狐物語
投稿日:2015年10月23日『狐物語』
レオポルド・ショヴォー編・画 山脇百合子訳
福音館書店 2015年6月 2,300円
昔々,アダムとエヴァは,神様が食べてはいけないと言った果物を食べてしまったため,楽園から追い出されました。神様は,アダムにハシバミの棒をわたし,その棒で海をたたいて人間に役立つ動物を出すように命じました。そして,棒をエヴァに絶対に使わせてはならないこと,さもないと困ったことが起こることをアダムに言い聞かせました。ところが,エヴァがアダムの目を盗み,棒で海をたたくと,邪悪な生き物が出てきました。その一つが狐で,その子孫が本書『狐物語』の主人公,性悪狐のルナールです。
ルナールは,仲間の動物たちをだましたり,罠に陥れたり,動物や人間をひどい目にあわせました。あまりの悪さにたまりかねた動物たちは,国王であるライオンのノーブル王に訴えますが,全く効き目がありません。ルナールはノーブル王の重臣として頼りにされている家来でもあったのです。
このお話は,フランス中世に成立した動物叙事詩の代表作で,ルナールの登場からその死に至るまでの出来事が,詩の形で語られています。原書『狐物語』の成り立ちについては,12世紀後半ピエール・ド・サン=クルーという人によって数篇からなる作品として描かれのち,13世紀中ごろまでに,何人もの作者たちによって新しいお話が次々に加えられて,今日の形で残っています。
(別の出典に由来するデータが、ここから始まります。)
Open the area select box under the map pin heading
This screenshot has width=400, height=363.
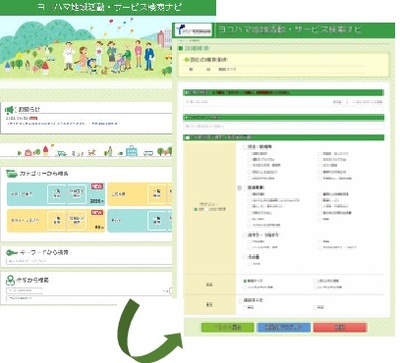[25, 291]
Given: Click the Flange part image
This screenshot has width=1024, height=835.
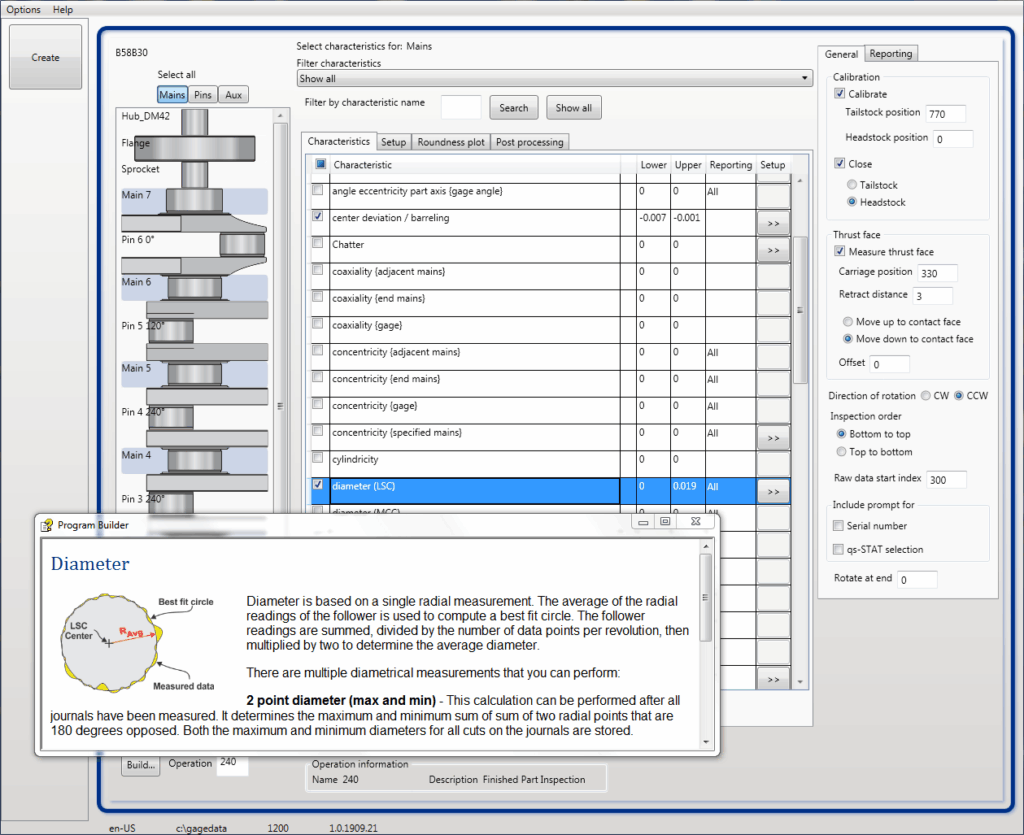Looking at the screenshot, I should pyautogui.click(x=194, y=147).
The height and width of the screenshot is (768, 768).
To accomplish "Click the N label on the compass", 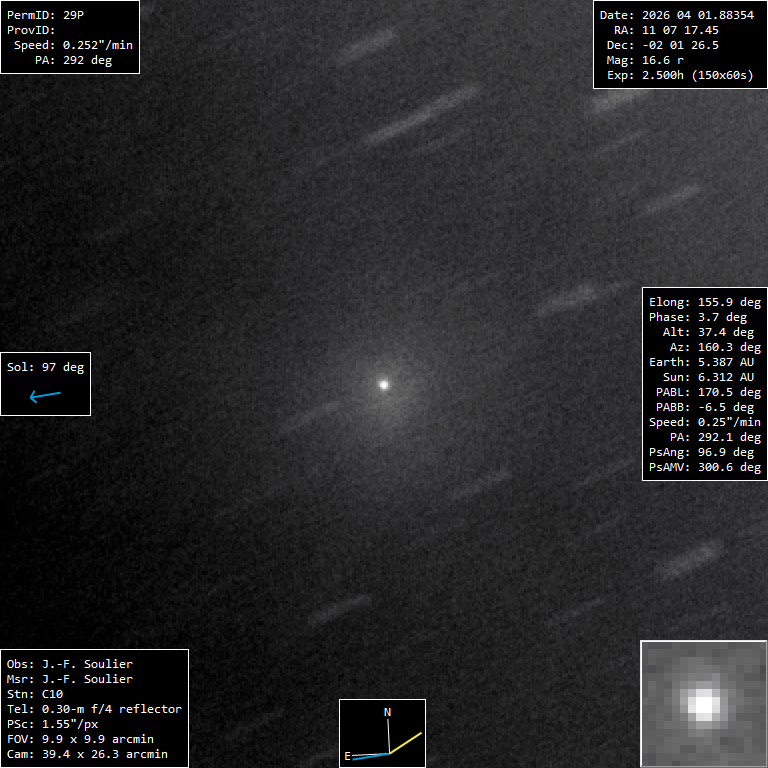I will 388,712.
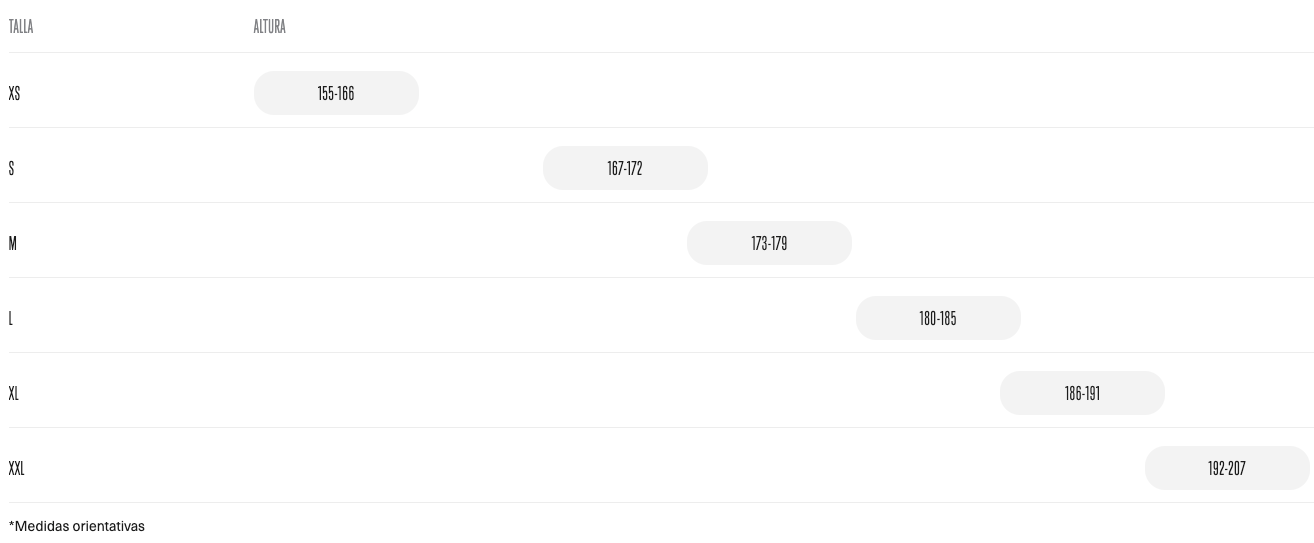This screenshot has width=1314, height=543.
Task: Select the L size label
Action: (11, 318)
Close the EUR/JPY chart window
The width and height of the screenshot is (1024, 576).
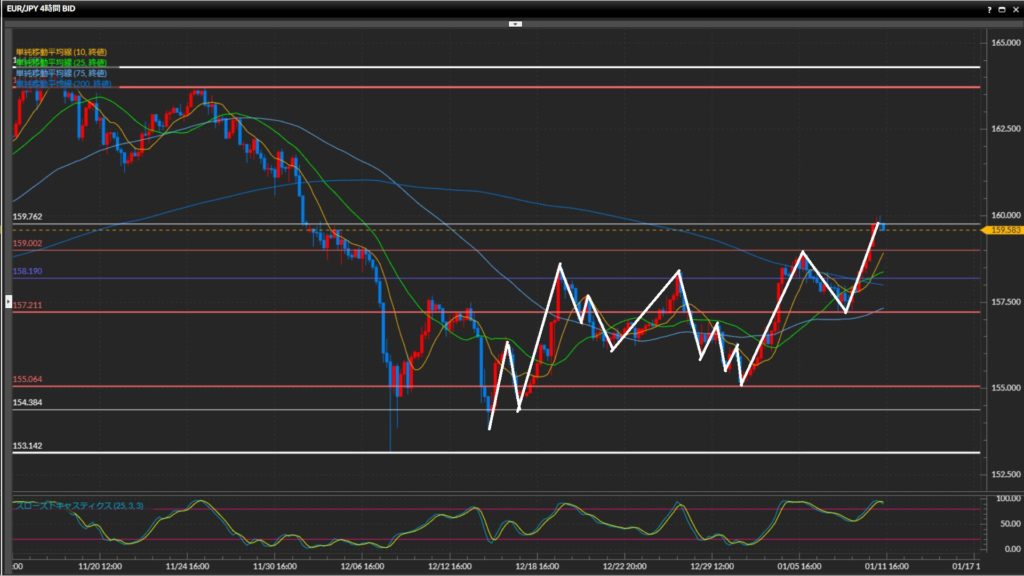[1015, 8]
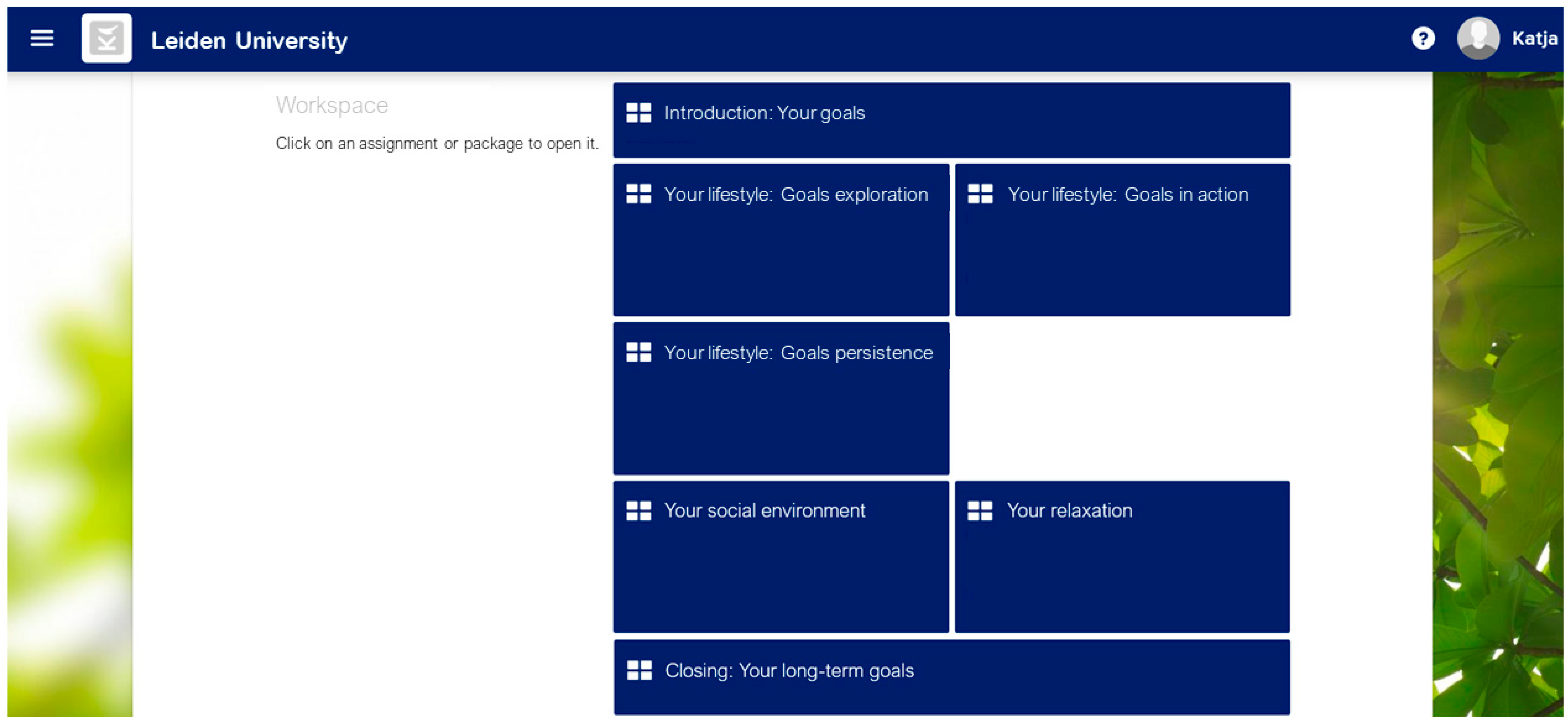The width and height of the screenshot is (1568, 724).
Task: Click the Leiden University title text
Action: [249, 41]
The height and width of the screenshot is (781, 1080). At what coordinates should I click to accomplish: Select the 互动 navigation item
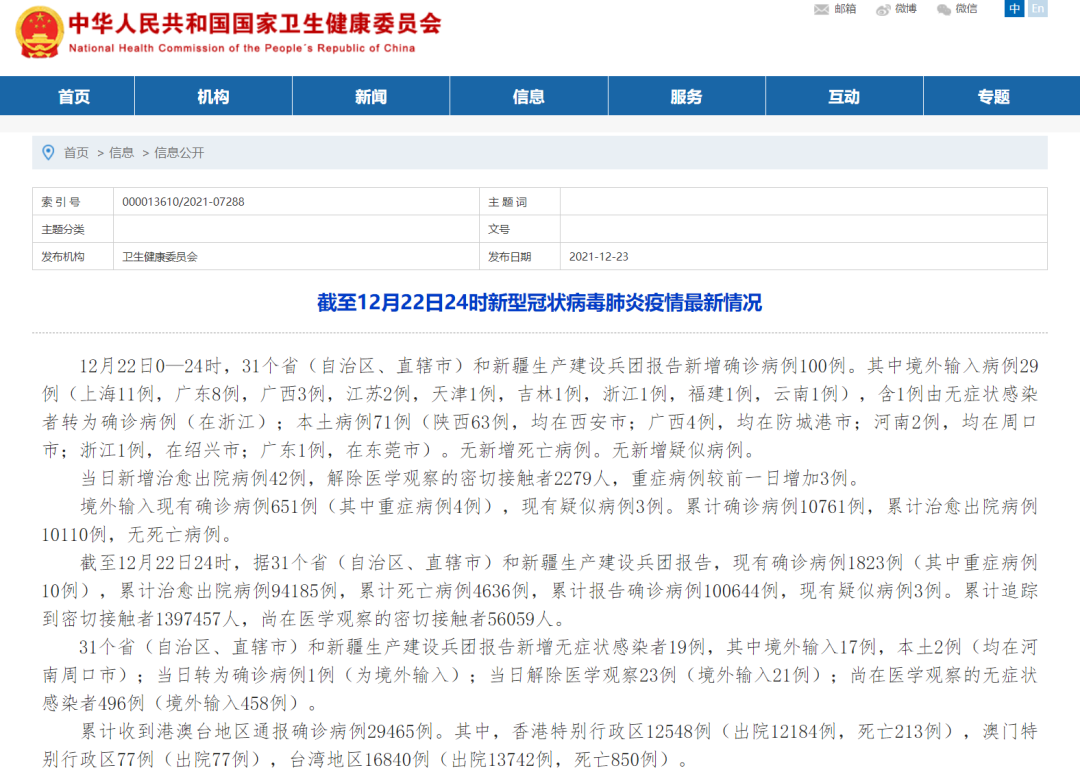pyautogui.click(x=844, y=97)
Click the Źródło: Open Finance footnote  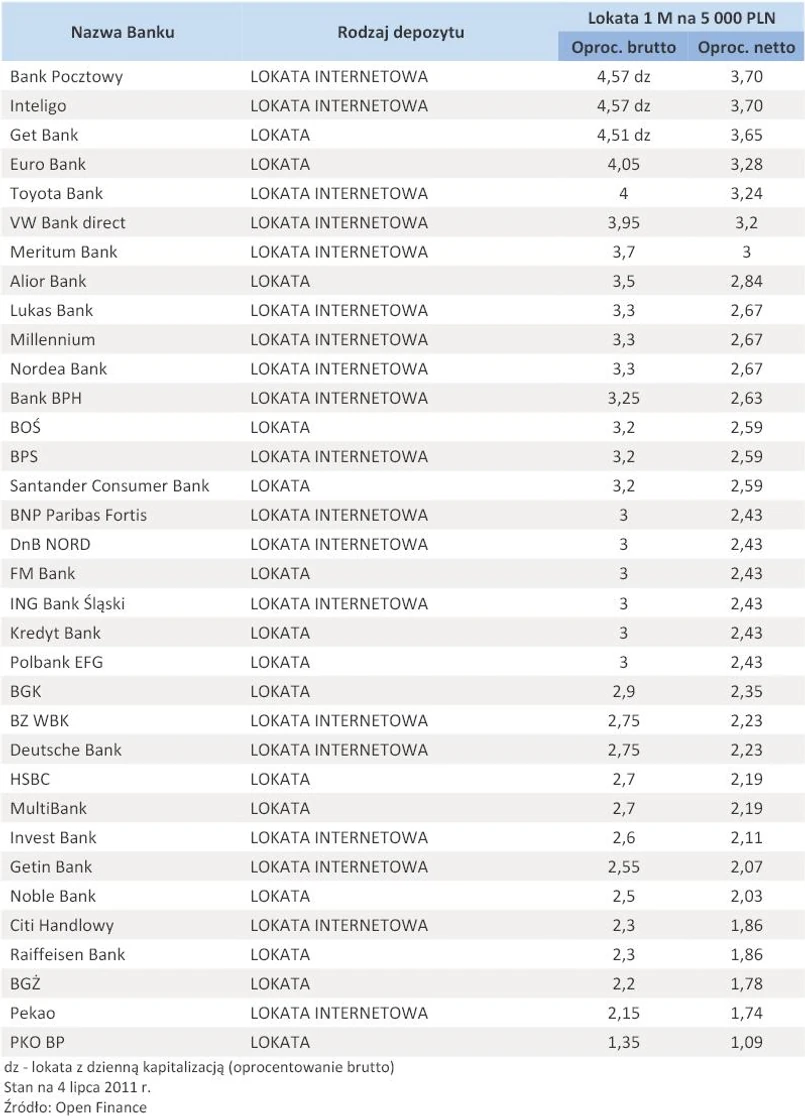click(x=75, y=1107)
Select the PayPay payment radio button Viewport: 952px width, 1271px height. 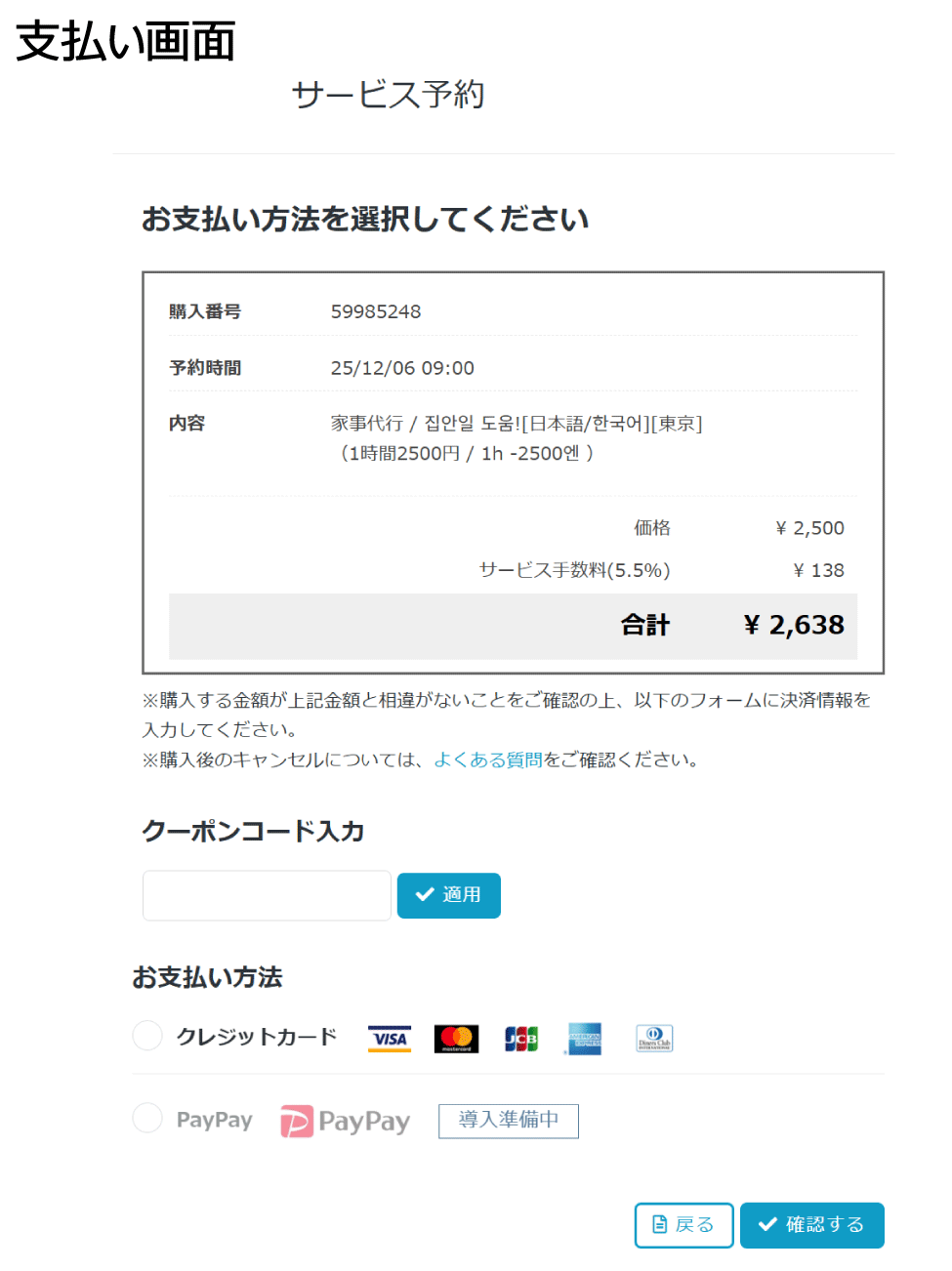tap(146, 1118)
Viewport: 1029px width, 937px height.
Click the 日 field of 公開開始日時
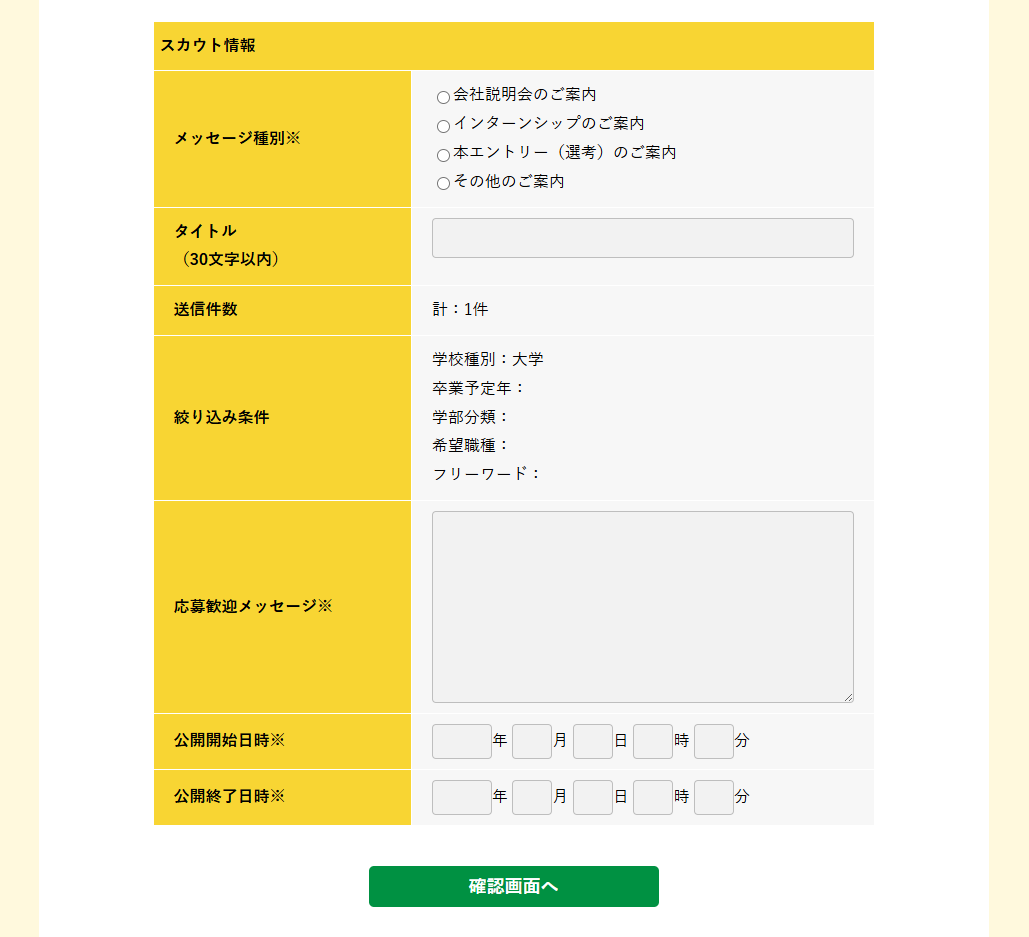(592, 741)
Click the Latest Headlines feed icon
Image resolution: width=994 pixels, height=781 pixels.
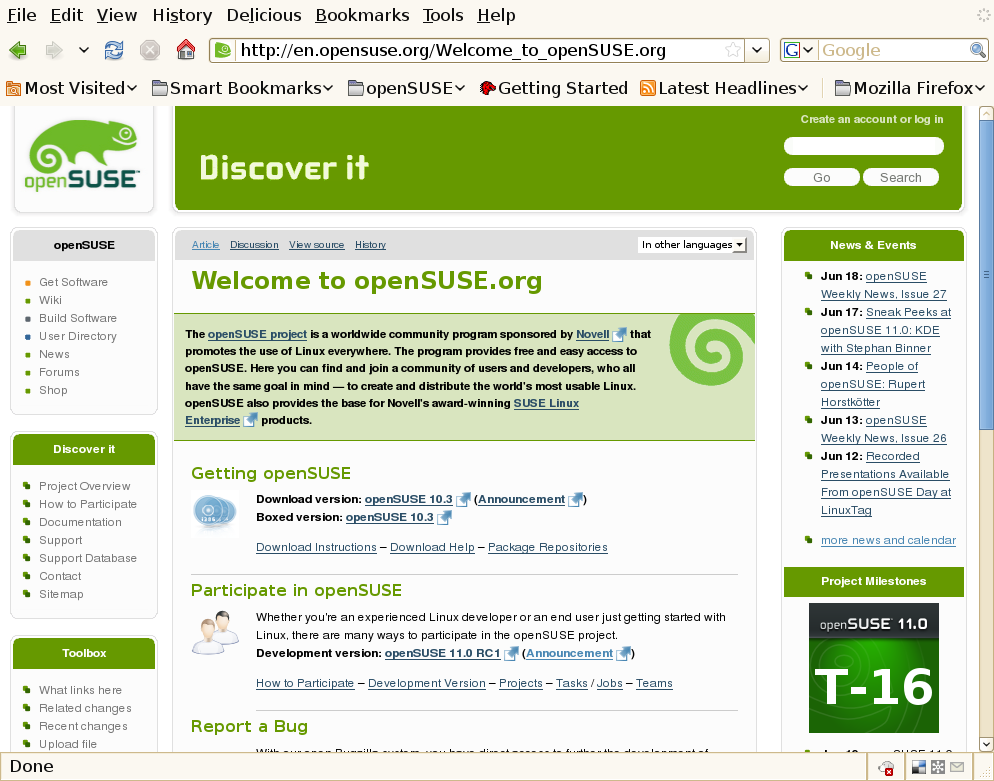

本書は,1928年フランスの作家・画家であるレオポルド・ショヴォーが子ども向けに語り直し,挿絵を描いた『狐物語 年若い読者のための現代語版71点の挿絵入り』を訳したものです。ショヴォー自身による挿絵は,遠近法と省略を大胆に用いた動きのある構図で,デッサン力に裏付けられたシンプルな白黒の線画で描かれており,この作品の魅力を一層引き立てています。
性悪狐ルナールが知恵の限りを尽くし森の動物たちとわたりあい,また,ノーブル王が君臨する宮廷にあっては,奔放に策略をめぐらす痛快なお話をぜひお楽しみください。